Decode.py should read in the file secret.ppm (linked above and also in the course media folder) to create a first Picture object. Create a new Picture object based on secret.ppm in which you use the pixels from secret.ppm to zero out all but the lowest order bit in any color channel. That is, all odd color values from secret.ppm should be set to 1 in this new picrure, and all even color values from secret.ppm should be set to 0 in the new picture. For example, if one pixel is given by color values (143, 210, 51) then in the new image the same pixel should have color values (1, 0, 1). We've just extracted the lowest order bit. Display this image.
Not so impressive, right? It pretty much looks like a solid black image. Not so surprising, since no pixel has a brightness greater than 1 in any given channel. What we need to do now is brighten this up. We'll do that by multiplying all color values by 255. So 0, which was representing dark, will stay dark. But 1, which was representing bright, will become very bright. For example, the color of the pixel given above should now be (255, 0, 255).
Now display this. If you see a recognizable image (that isn't fruit), congratulations! You've decoded your first secret image!

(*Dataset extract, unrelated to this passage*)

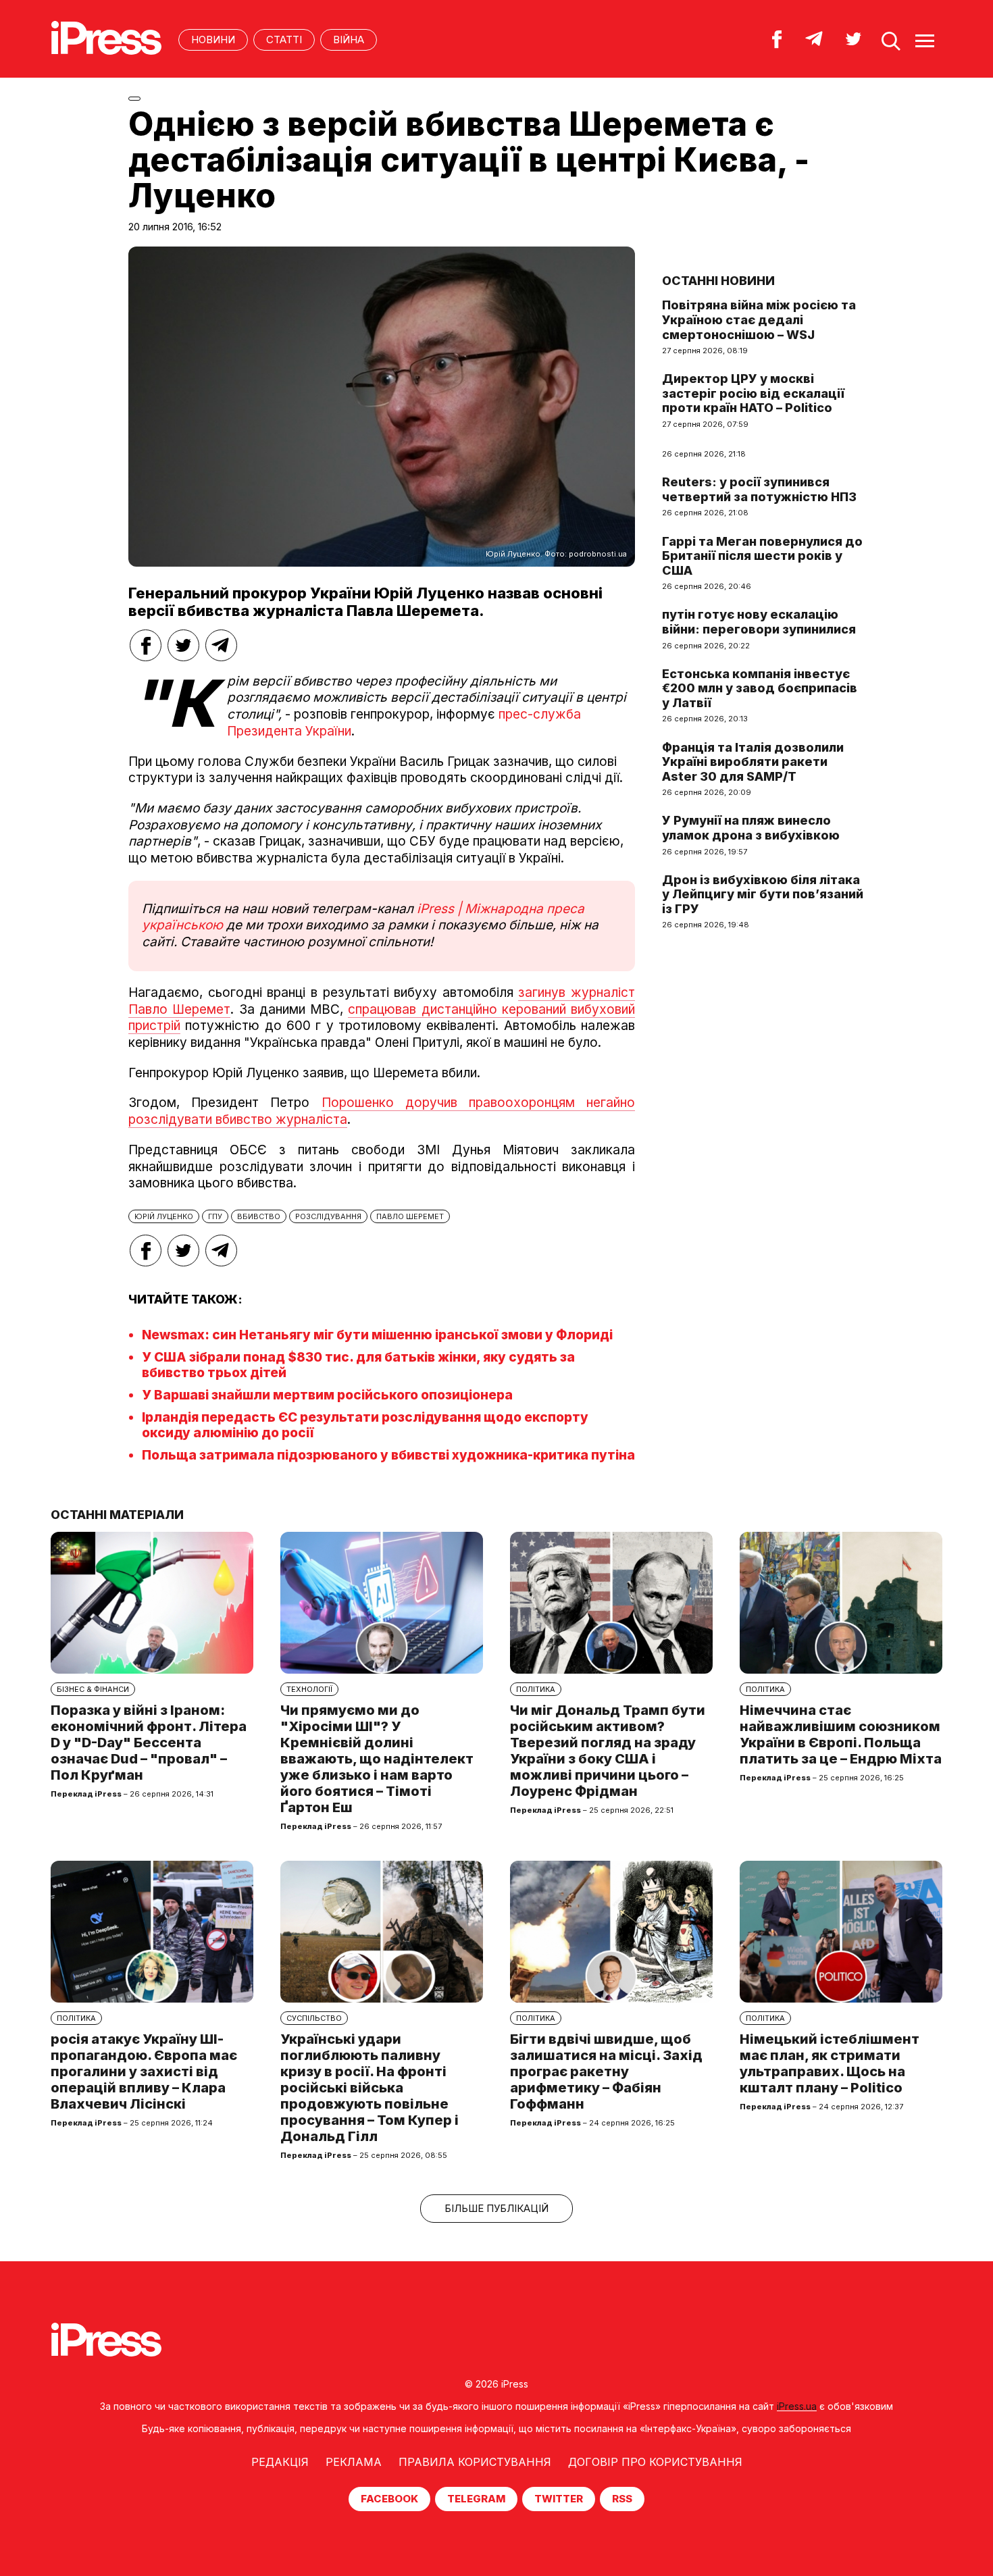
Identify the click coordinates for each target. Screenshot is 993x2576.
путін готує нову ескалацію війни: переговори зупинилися (759, 621)
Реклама (354, 2462)
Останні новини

Before you turn this in, make sure your program becomes user-friendly and asks the user for the filename to decode. That way we can try it on other images with embedded secrets -- such as the ones your Encode.py program in Part 2 will generate. The program should also offer the user the opportunity to save the decoded message image to a new file name. The files that you decode should always be in the .ppm file format. This format takes more space, but it saves every bit of the data, and does not perform any compression. If we let the compression algorithms from the jpg standard run against our images, it could lose some of the information we are capturing in the low order bits of our secret images.
Now your goal is to create the program that does the encoding. Make a new program called Encode.py. Encode.py should read in two images of your choice. One will be the message image, and one will be the base image. You should use conditionals to verify that the message image is smaller in both width and height than the base image. To encode, you'll start by creating a third new image and then want to first zero out the smallest bit in each color channel from the base image (i.e. decrease the value by 1 if it is odd). Then you'll want to set it to 0 or 1 depending on whether the corresponding color channel of that pixel was high or low in the message image. For example, if the red value of the pixel in the message image was greater than 127, add 1 to that pixel's red value in the base image. Otherwise, leave it unchanged. Once you've done this for every color channel and every pixel, write the image to a '.ppm' selected by the user. Make sure your encoding program works by using your decoding program on newsecret.ppm.
Bonus: Make Decode2.py and Encode2.py that use the lowest two bits to hide an image. Using an extra bit should allow you to encode more colors (4 values per channel rather than just 2). As a result, once you've decoded the image, it should have a nicer range of colors (the previous program was only capable of encoding 8 different colors: black, white, red, green, blue, magenta, cyan and yellow).